The government is also under pressure to advance the Havana peace talks by creating opportunities for FARC guerrillas to participate in politics in the future, requiring the establishment of some form of amnesty or diminished or suspended sentences.
The president has previously said that members of the armed forces who committed “errors” during the armed conflict could be given shorter sentences or have their crimes absolved if it would contribute to a lasting peace.
Former soldiers have argued for security service veterans and personnel to receive the same leniency as that applied to the guerrillas.
Jamie Ruiz, president of Arcore (Association of Retired Officials of the Security Forces) last year said: “It’s a question of symmetry: If soldiers and policemen, through fighting in the same conflict, have fallen foul of the criminal law, it would not be fair… for the terrorists to ask for zero days in prison, and the soldiers to face 50 or 60 years in prison.”
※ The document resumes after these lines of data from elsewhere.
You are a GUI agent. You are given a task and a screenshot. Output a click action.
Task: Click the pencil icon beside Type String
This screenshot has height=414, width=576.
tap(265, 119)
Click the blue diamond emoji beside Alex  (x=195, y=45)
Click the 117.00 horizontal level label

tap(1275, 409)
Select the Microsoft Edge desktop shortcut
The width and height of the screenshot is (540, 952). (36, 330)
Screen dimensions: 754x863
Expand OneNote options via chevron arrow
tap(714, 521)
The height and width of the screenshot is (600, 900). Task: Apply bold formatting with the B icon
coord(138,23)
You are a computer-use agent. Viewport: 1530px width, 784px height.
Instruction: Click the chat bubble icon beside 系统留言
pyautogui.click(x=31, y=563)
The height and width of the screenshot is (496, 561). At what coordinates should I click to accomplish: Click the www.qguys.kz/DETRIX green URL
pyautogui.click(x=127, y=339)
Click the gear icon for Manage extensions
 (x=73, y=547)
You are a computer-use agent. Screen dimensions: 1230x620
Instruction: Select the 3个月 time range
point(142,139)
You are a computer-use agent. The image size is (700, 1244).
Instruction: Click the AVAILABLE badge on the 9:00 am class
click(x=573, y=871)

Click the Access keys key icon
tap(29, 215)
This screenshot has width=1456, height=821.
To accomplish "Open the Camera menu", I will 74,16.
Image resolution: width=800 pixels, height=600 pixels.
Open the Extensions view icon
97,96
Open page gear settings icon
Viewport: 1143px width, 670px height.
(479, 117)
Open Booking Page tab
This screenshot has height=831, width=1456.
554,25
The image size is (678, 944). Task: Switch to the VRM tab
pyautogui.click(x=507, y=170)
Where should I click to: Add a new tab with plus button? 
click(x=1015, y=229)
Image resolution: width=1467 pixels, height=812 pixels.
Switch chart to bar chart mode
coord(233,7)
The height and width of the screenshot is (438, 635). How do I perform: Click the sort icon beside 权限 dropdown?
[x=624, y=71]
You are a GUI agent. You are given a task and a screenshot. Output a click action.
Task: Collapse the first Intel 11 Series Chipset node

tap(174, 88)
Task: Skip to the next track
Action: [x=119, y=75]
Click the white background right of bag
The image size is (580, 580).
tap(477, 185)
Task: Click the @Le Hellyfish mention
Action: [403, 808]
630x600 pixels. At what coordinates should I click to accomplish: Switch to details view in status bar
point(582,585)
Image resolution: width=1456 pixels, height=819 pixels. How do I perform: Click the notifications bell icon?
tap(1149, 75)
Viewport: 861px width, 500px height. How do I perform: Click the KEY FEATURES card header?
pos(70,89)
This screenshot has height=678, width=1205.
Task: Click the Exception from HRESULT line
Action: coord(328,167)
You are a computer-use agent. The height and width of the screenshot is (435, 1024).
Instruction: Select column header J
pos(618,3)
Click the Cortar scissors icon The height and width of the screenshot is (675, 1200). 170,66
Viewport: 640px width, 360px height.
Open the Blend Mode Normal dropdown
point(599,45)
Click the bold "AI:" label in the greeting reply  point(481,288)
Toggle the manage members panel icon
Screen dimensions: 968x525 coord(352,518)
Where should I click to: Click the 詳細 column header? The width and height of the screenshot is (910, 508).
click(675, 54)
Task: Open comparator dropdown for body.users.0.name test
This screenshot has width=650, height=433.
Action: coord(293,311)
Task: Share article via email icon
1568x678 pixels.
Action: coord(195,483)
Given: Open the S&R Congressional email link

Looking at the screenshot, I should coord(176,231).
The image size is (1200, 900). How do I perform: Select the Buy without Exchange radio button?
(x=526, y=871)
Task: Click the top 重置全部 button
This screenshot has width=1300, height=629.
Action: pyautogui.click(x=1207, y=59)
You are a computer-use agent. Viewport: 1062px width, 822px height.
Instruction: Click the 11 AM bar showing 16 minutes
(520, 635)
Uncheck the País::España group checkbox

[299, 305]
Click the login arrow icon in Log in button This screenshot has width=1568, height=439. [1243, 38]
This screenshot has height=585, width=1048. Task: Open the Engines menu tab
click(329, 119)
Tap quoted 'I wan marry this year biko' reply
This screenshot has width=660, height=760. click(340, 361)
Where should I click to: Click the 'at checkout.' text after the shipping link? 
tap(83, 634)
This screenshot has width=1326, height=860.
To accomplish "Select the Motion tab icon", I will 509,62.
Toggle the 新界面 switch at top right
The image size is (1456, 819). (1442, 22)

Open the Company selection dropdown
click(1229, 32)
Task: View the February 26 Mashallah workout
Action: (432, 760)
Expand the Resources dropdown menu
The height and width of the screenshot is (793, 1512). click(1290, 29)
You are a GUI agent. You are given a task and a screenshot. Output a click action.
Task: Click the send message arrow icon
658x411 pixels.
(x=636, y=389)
Santos now claims that “the legal framework for peace is the most ideal and most effective way” to address offences by the security services, as it has been approved as being in line with the Constitution and can allow as yet unknown benefits “without incurring impunity”.
Many disagree; Gustavo Gallon of the NGO Colombian Commission of Jurists said “Instead of achieving maximum justice in adverse conditions, it allows you to reduce the duty to administer justice under the pretext of peace”.
The president has argued that it would be impossible to provide legal redress to every offence committed during 50 years of conflict, and wants the military to share the leniency granted through a “flexible” approach. “We have to find a sensible formula to give closure so that there is no doubt as to the future legal certainty of our forces”, he added.
The president then took the opportunity to praise the way in which he claimed the Colombian military had operated according to “a constitutional mandate, in defense of a legal and constitutional order and under orders from civil authorities”. This was in contrast to many countries in the region, and Santos emphasized the “legitimacy with which our armed forces operated, and that can never be forgotten”.